Swap "screenshot" for "image" in the entries from the line with "Click the INTA logo" through the end of the entries, changing nothing else, and leave the pictures out of your answer.

(Entries for locating words and elements)
------------------------------------------------------------

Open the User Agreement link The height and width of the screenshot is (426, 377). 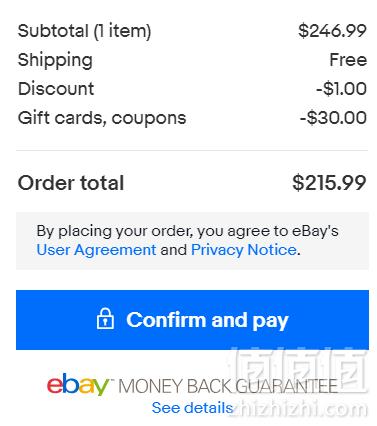point(96,250)
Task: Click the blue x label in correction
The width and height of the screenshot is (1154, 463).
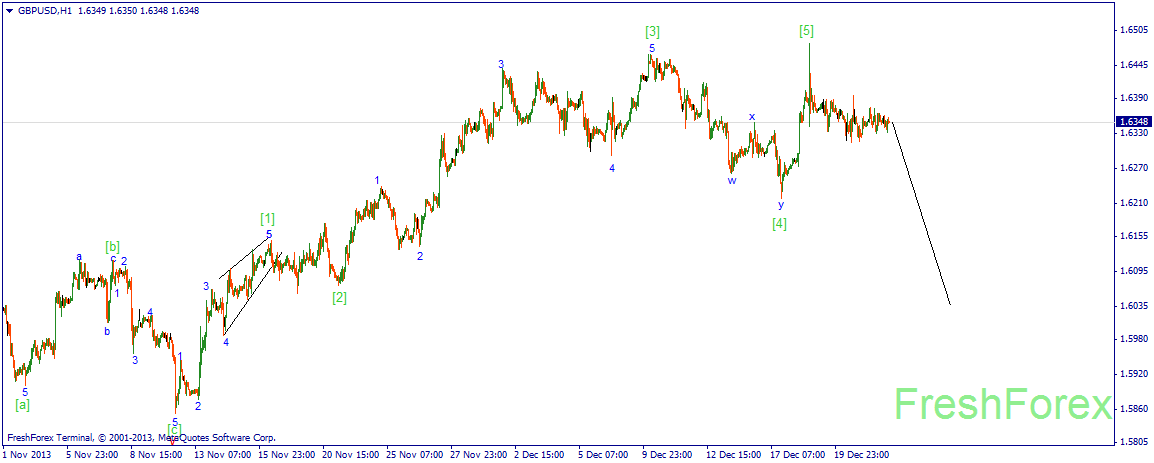Action: pyautogui.click(x=752, y=116)
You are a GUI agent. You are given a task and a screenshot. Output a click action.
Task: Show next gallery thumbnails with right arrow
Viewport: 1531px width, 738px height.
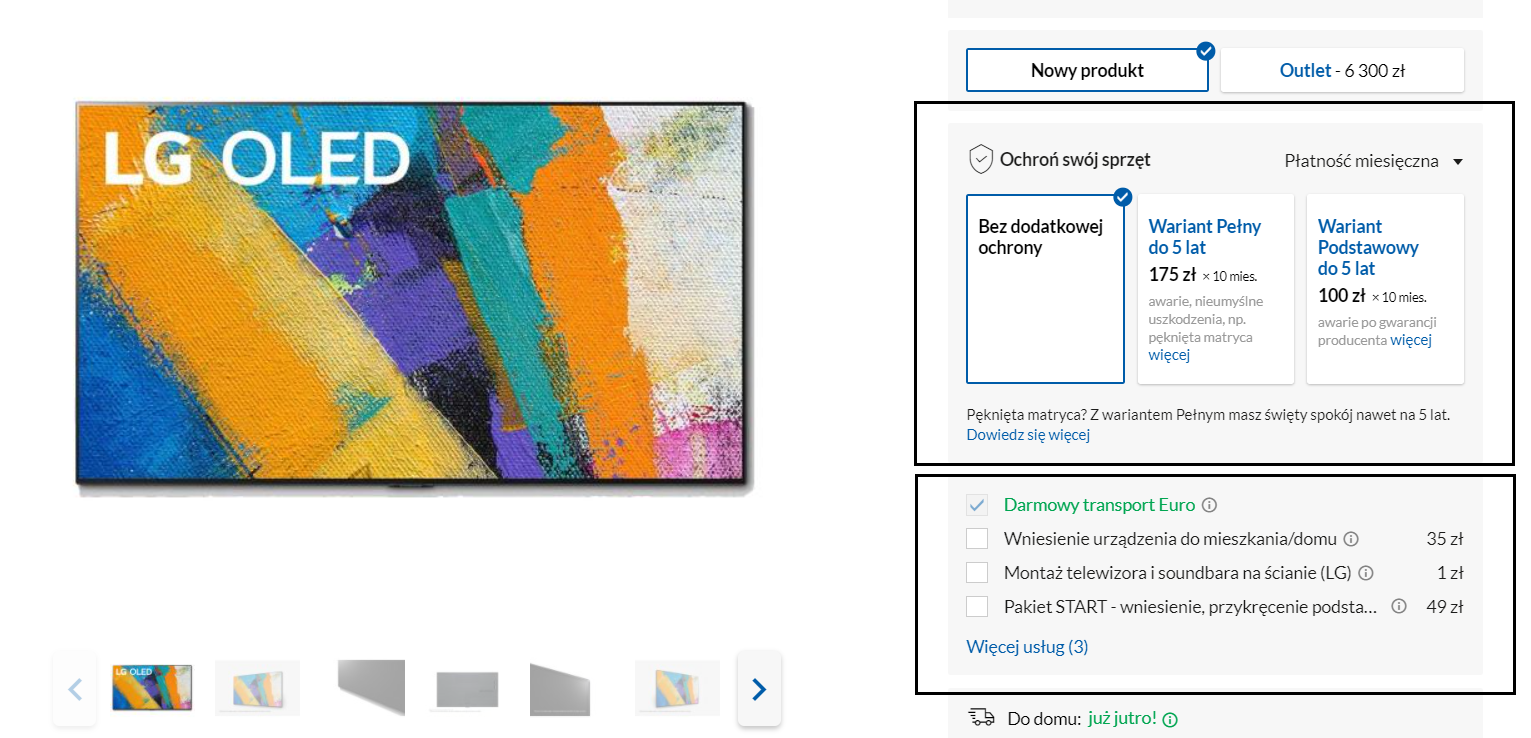point(759,688)
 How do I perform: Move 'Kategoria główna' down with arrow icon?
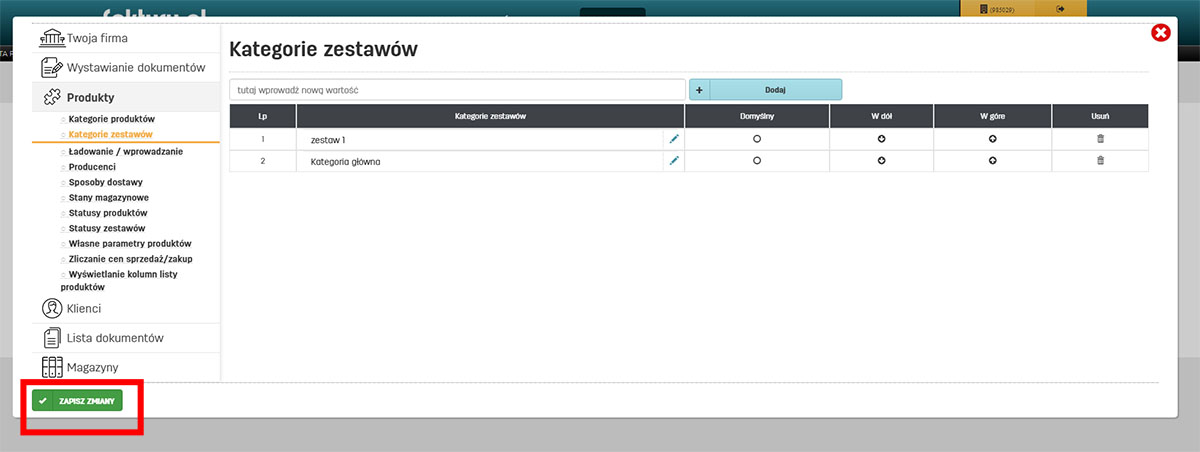pyautogui.click(x=881, y=161)
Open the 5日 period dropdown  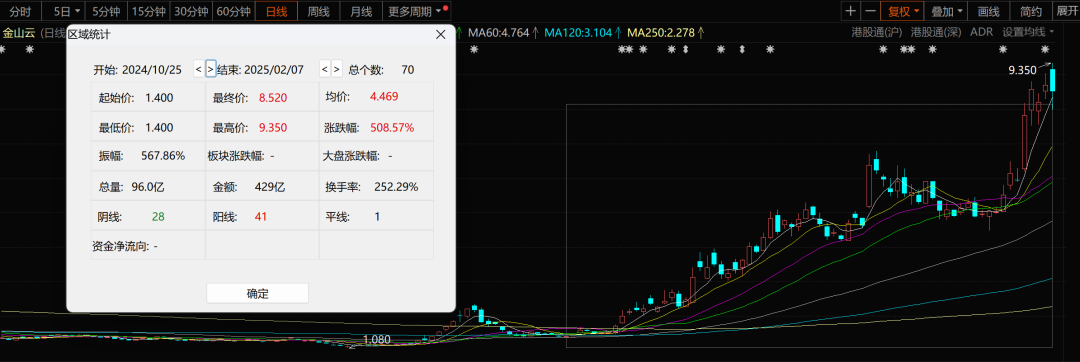click(67, 11)
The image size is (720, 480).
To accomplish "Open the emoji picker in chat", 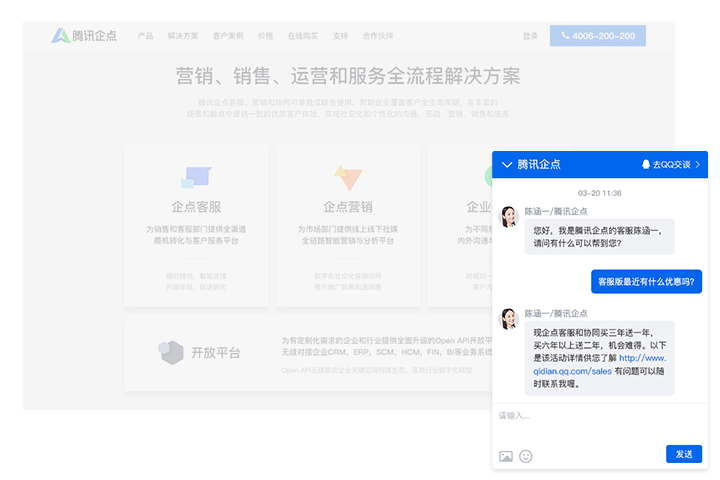I will pyautogui.click(x=526, y=456).

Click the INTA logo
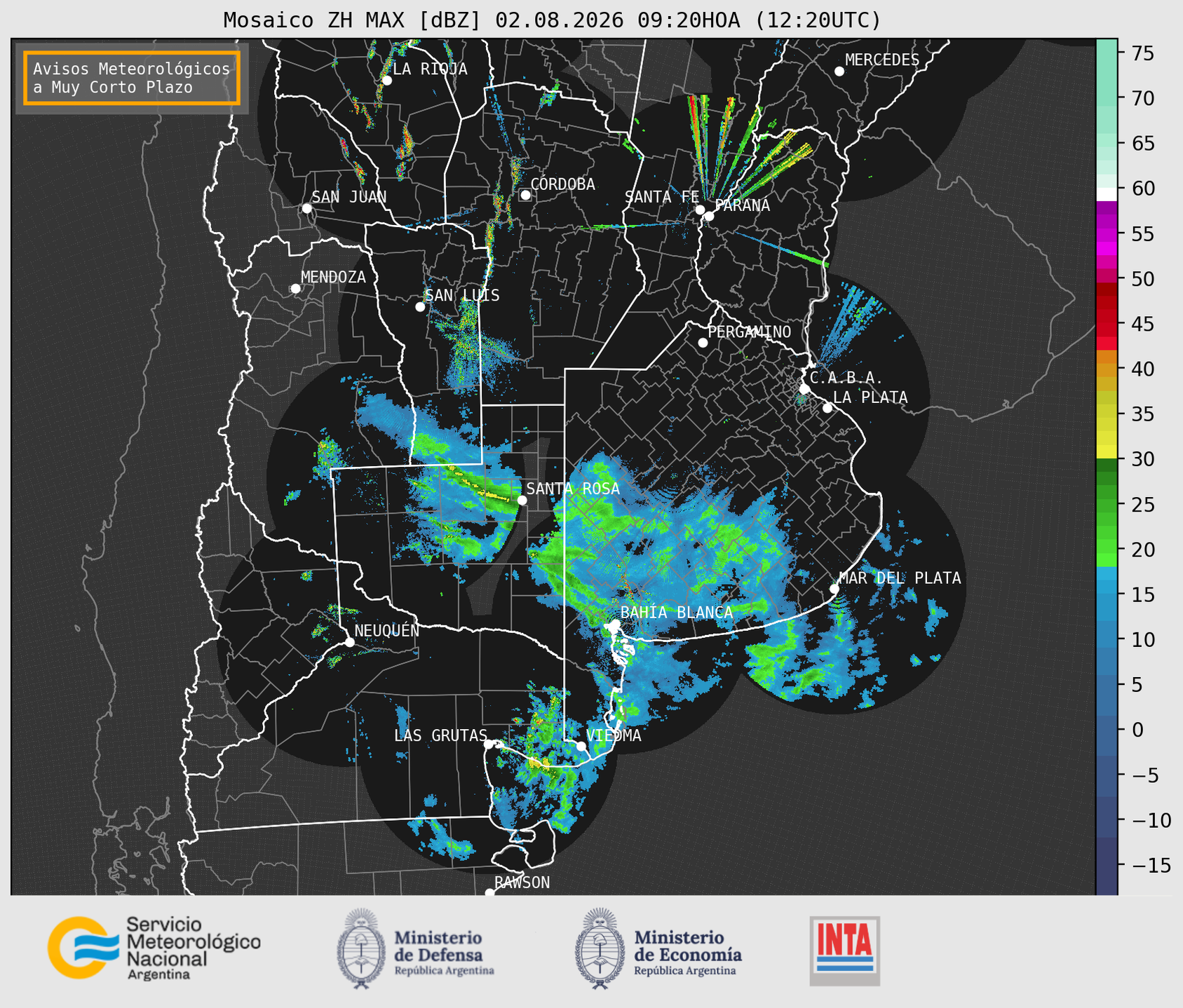coord(844,951)
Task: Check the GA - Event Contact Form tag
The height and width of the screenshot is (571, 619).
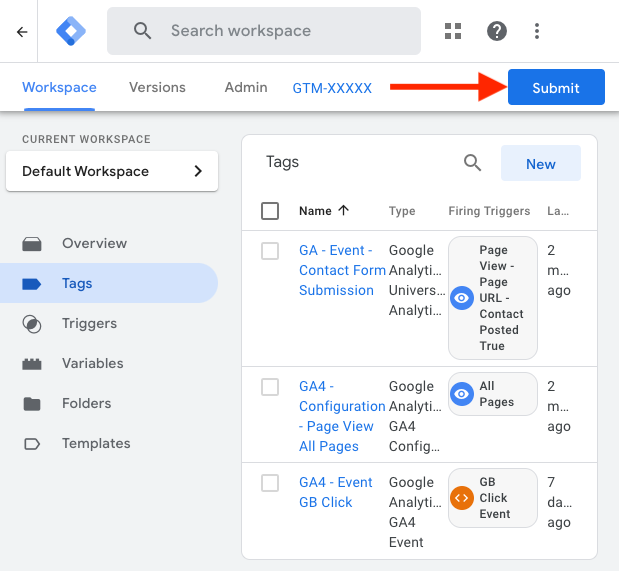Action: pos(270,251)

------------------------------------------------------------

### Correct result:
Click the INTA logo
coord(844,951)
Task: Check the GA - Event Contact Form tag
The height and width of the image is (571, 619).
Action: pos(270,251)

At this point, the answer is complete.